Quoted passage
<<<<
# Underground Utilities stump Grinding



## bcstump (Sep 23, 2012)

Hey guys,

Do any of you have your own utility locators/metal detectors? or do you just use the free one call service. I'm assuming the municipality/city would not be liable if the information was wrong and you dug up a wire. 

Thanx


----------



## bombdude (Sep 24, 2012)

I use the call service. Put the liability on them. The only down side is the 48 hr wait time.


----------



## Walt41 (Sep 24, 2012)

Just dial 811 and give them the zip code of the job and property location. Saved many an insurance claim for me over the years. Good idea to meet the flaggers on site if possible because they can give you a depth estimate on close lines.

Not sure what services your area, think yours is *6886


----------



## bcstump (Sep 24, 2012)

bombdude said:


> I use the call service. Put the liability on them. The only down side is the 48 hr wait time.




That's just it. I'm sure if you read the fine print the liability will always fall back to the contractor. That's why I'm thinking i would rather just do it myself.


----------



## BillK (Sep 24, 2012)
>>>>
Your objective
Could you carry the forum thread on locating buried utilities before stump grinding forward from where it stops?

Material provided
<<<<
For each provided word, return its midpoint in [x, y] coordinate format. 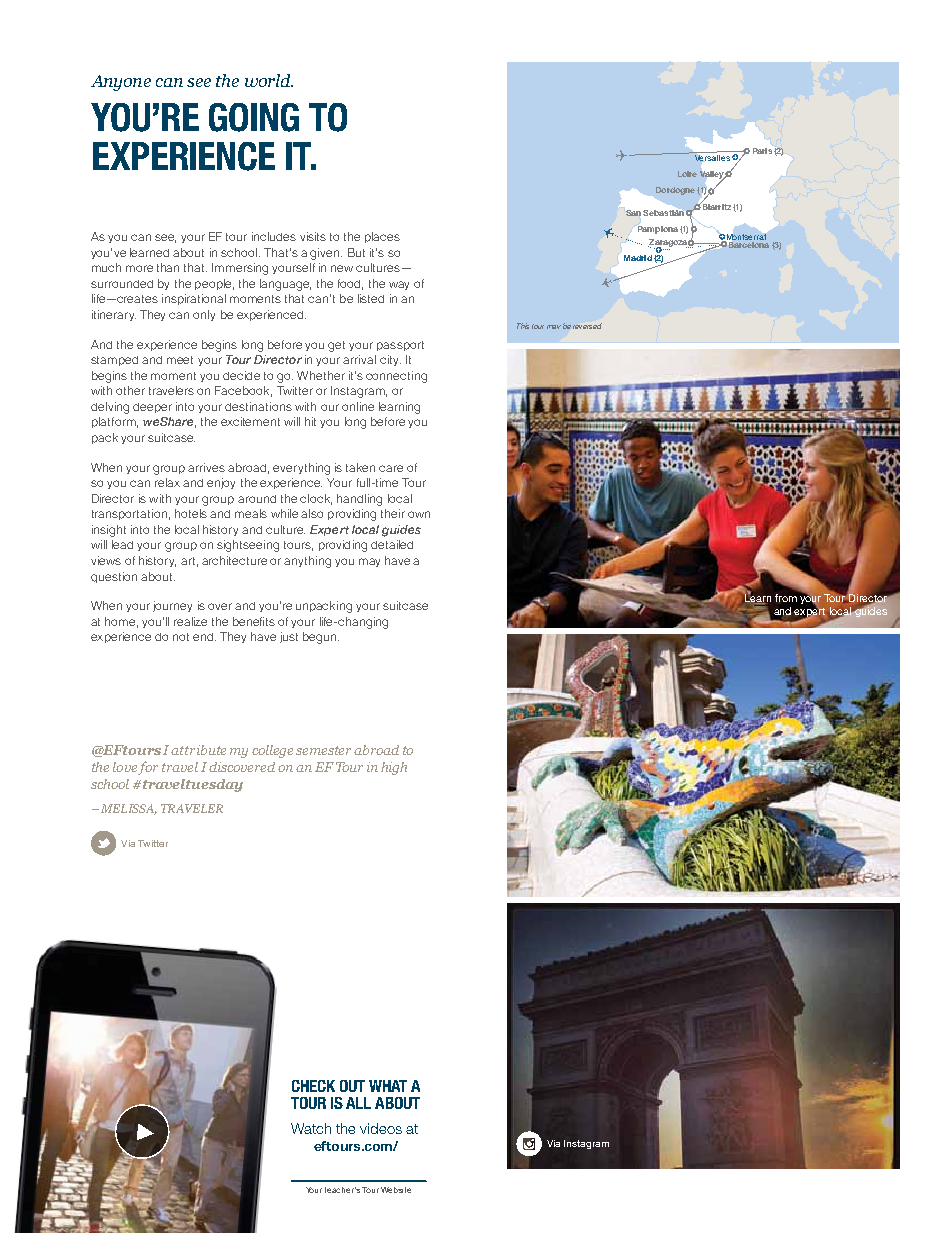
>>>>
Exercise output
Call your insurer and make sure you don't have a very common exclusion on your contractors liability policy called the "XCU exclusion" (Explosion, Collapse & UNDERGROUND hazard) before you start work or you could end up with a liability policy that won't do jack$hit for you too.


----------



## bcstump (Sep 24, 2012)

Interesting point.

Thank you.


----------



## Frank Boyer (Sep 25, 2012)

In CA there is a heavy fine if you do not call and there is a problem. It used to be $50k plus damages. Better to call.


----------



## Tundra Man Mike (Sep 25, 2012)

I have done some stumps without calling 811. Usually at a persons house where you can see the overhead electrical, phone, and cable, the propane tank is located out of the danger area and water lines are waaaay deeper in AK than my grinder can go. Remember that the electrical wired to the pump may not be very deep OR marked by the utility company. I also did a job where stumps needed grinding near a shed. The homeowner said that he had electricity to the shed for his avaition fuel pumps. I made him pull up the wiring before grinding and then I was nice and cut a trench for him to rebury them. Sweet tip and no damage.


----------



## Grouchy old man (Sep 25, 2012)

If you had your own locator would you know how to use it to locate the different utilities? 811 has maps that give them an idea where to look and what for. They can only locate the utilities, they cannot locate other wiring or piping on private property. Lastly, if you don't call them and you damage something it is unlikely your insurance company will cover you regardless of what insurance you have. I believe it's law in every state that you have to call them.


----------



## Stihlasaurus (Sep 25, 2012)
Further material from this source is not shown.